Entertainment

Drama mama

Your weekly guide to TV’s best and worst one-hour shows

Beginnings and endings are evenly matched in the coming week:

“Inside Men” (Wednesday, 10 p.m., BBC America)

Mama is convinced that the BBC America is actively waging a war against Great Britain’s tourism industry. After sitting through the gruesome police dramas like “Luther” and “Whitechapel,” drearily terrifying sci-fi shows like “Bedlam” and “The Fades” and sad comedies like “Twenty Twelve,” you’d believe the last pleasant day when the sun shined in England was sometime around the “Downton Abbey” era. The finale of this heist thriller is no different, even though the four-episode series featured plenty of unpredictable twists in the dissection of a very thoughtful robbery. But all horrifyingly criminal schemes must come to an end, and so the boys must bid adieu to their old lives in the finale as their plan unravels.
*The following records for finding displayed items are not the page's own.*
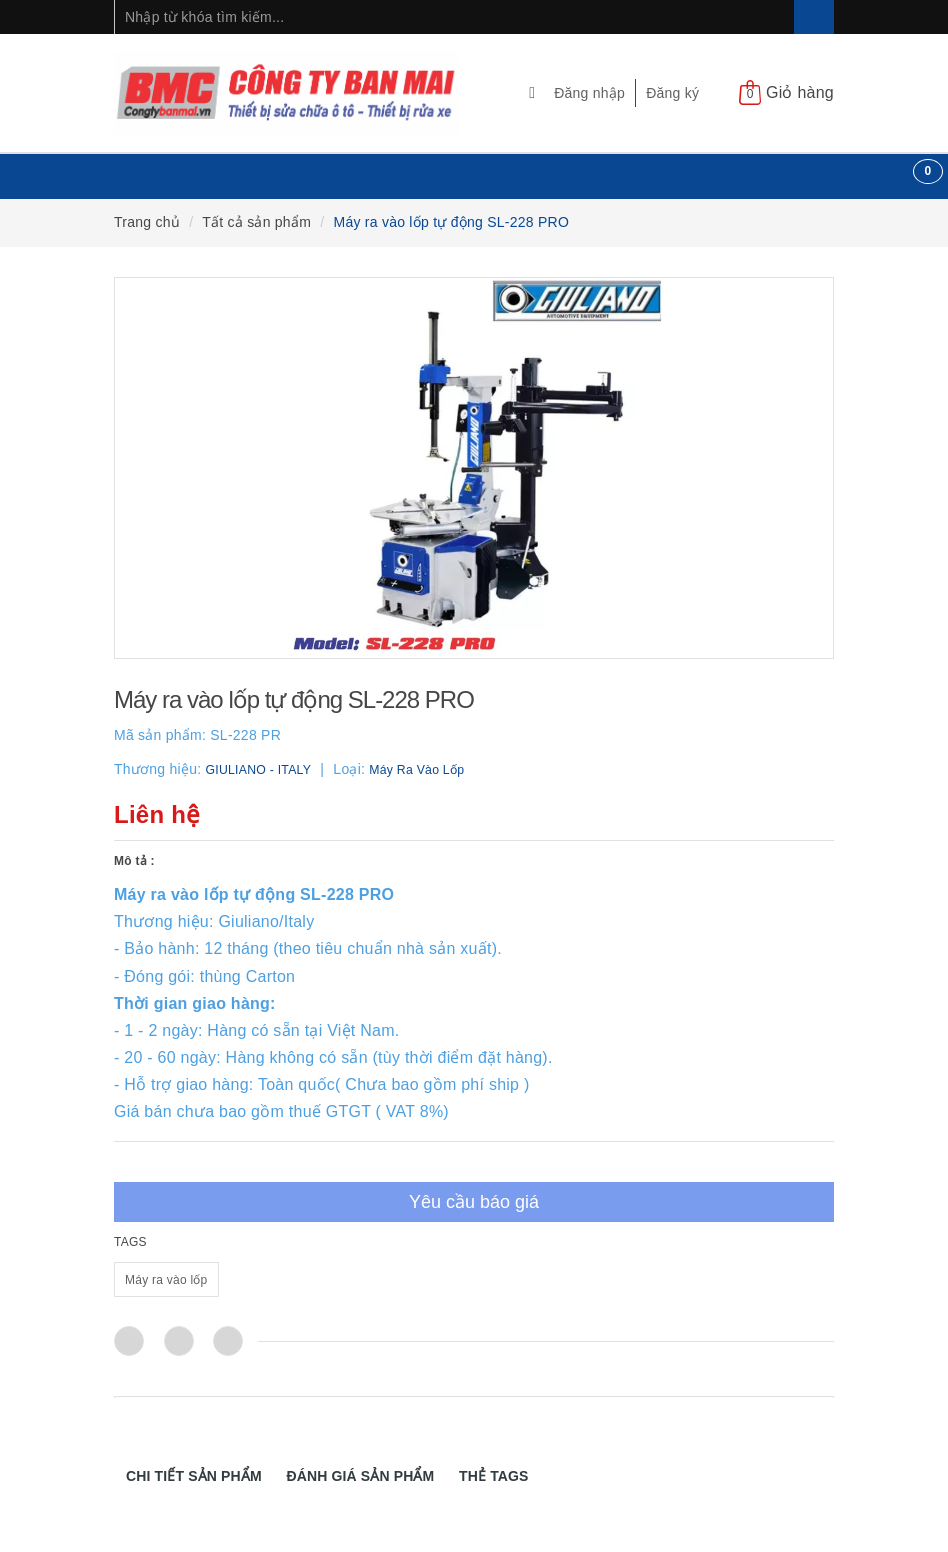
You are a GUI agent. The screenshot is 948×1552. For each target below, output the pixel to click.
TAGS (130, 1242)
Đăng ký (672, 93)
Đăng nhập (589, 93)
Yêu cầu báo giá (474, 1202)
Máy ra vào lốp (166, 1280)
“Eureka” (Monday, 9 p.m., Syfy)

Laden with references to the real-life end of this series, the genius town ends the way it lived: not quite clever enough to be this self-referential. But if you stuck with the quirky show for all six years, you’ll be rewarded with reuniting with former characters, witnessing the dismantling of the sheriff’s SUV and enduring endless inside jokes about the final chapter as the Department of Defense shuts down the town.

“Political Animals” (Sunday, 10 p.m., USA)

The dialogue in this miniseries physically hurts Mama’s ears, which is a shame considering the wealth of talent in this Clinton-esque story. If you listen only to Ellen Burstyn, who plays Sigourney Weaver’s mouthy mom, you might believe this could be a good series, but then poor Ciarán Hinds speaks and, like Mama, you’ll wonder if viewers could have penned a less contrived plot.

“The Firm” (Saturday, 10 p.m., NBC)

According to NBC, the series finale is an episode titled Chapter 22. Honestly, Mama didn’t know they got past the prologue of this ill-conceived, implausible continuation of the Tom Cruise movie/John Grisham book. And so the conspiracy dies on a Saturday night in mid-summer.

“Leverage” (Sunday, 8 p.m., TNT)

Our team of con artists set up headquarters in Portland, Ore., this year, which seems to be the trendy new setting for TV, and “The Princess Bride” star Cary Elwes shows up as the predictably wealthy, soulless exec. Entering its fifth season, the series suffers from continually having to top its last caper — this episode requires the cast to steal Howard Hughes’ Spruce Goose. They’ll have to snag the Statue of Liberty if the show lasts much longer.